Do you want to have a go at answering the questions now? 🤔

There's no point - you're too thick to get it.

You hate white people

You're the only hater of white people on this site, Jimmy.

It's not white supremacism (by definition), that's just a lazy, dishonest lie (by your cult) and please don't confuse your (endlessly) complaining about terminology with making it a stupid concept

Heh.
 
Open another tin of Dutch Gold and kick back so - your day's work is done.

You might also consider going upstairs to wash your butt.

You've got a rip in your couch too.

Fix yourself up, for fuck's sake.
 
Mowl Mowl, imagine you were a drummer in a band and your bandmates were happy with you but they decided to give an audition to another guy on the sly. And afterwards your bandmates thought that he wasn't as good a drummer as you, but wait, one of them says, that's actually Mowl's fault, and the rest of the band agree.
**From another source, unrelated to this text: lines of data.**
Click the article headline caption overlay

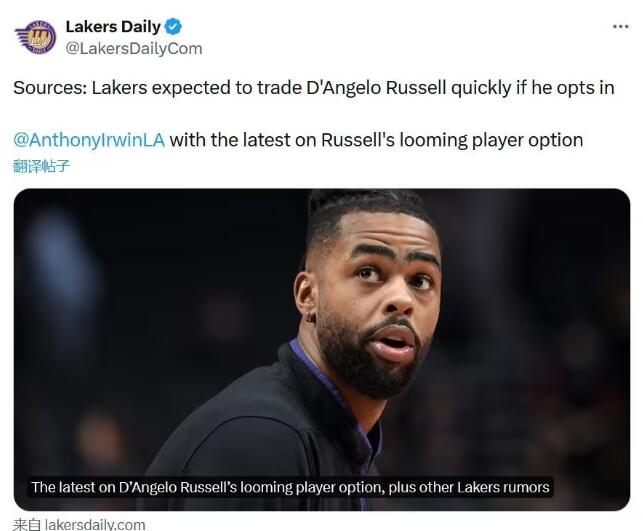[x=290, y=487]
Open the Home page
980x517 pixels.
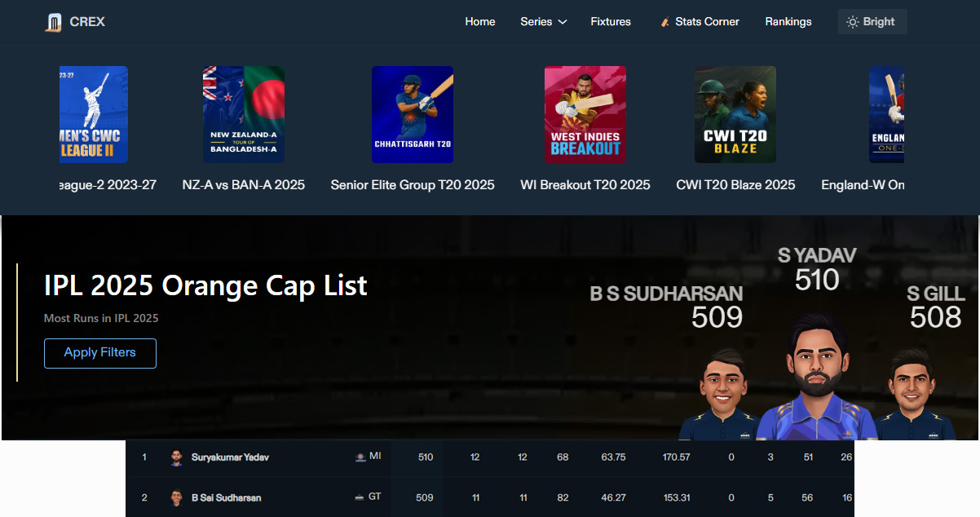point(479,22)
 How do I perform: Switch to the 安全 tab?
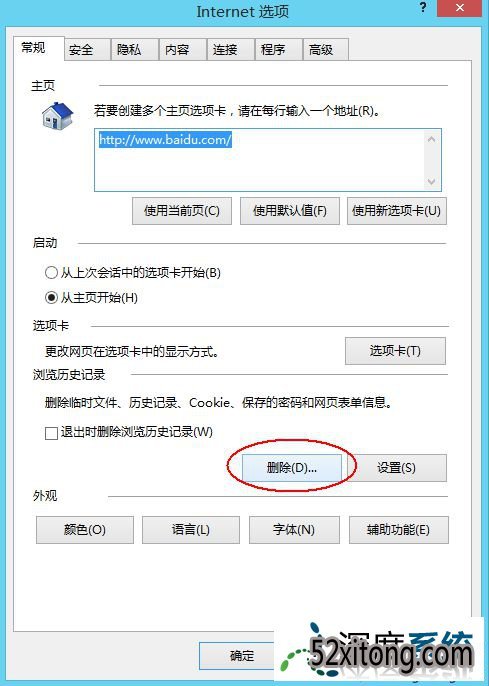pos(87,49)
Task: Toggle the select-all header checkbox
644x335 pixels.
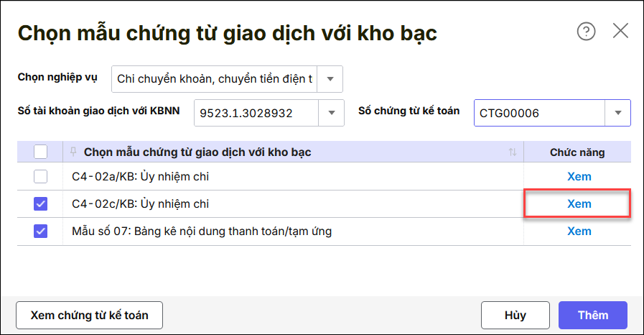Action: point(41,152)
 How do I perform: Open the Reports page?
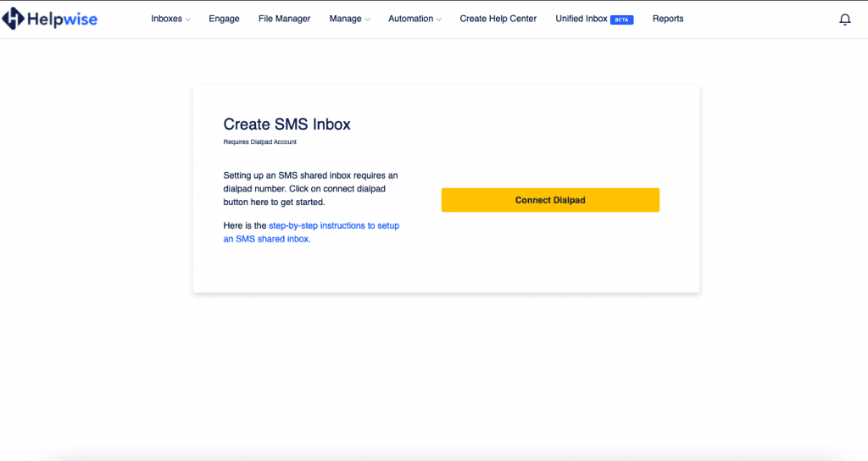click(668, 19)
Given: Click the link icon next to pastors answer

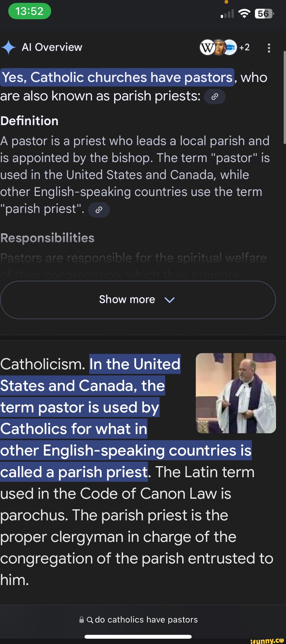Looking at the screenshot, I should (215, 97).
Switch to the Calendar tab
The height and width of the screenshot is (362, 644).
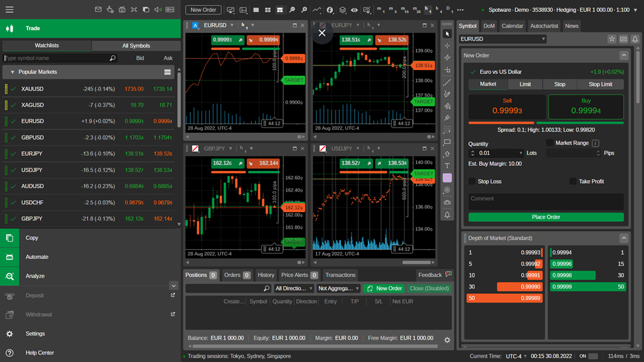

Would you think that was fair? 🤔

And there's more, the band then decide to sack you and hire the new guy instead, would you think that was fair? 🤔

By the way, this has nothing to do with you being an asshole, the questions are based purely on drumming ability.
So, I think anyone with an above room temperature IQ would be able to understand my analogy above ("in my own words") as relevant (Mowl's two thousand word diatribe about himself (quelle surprise) in reply, not).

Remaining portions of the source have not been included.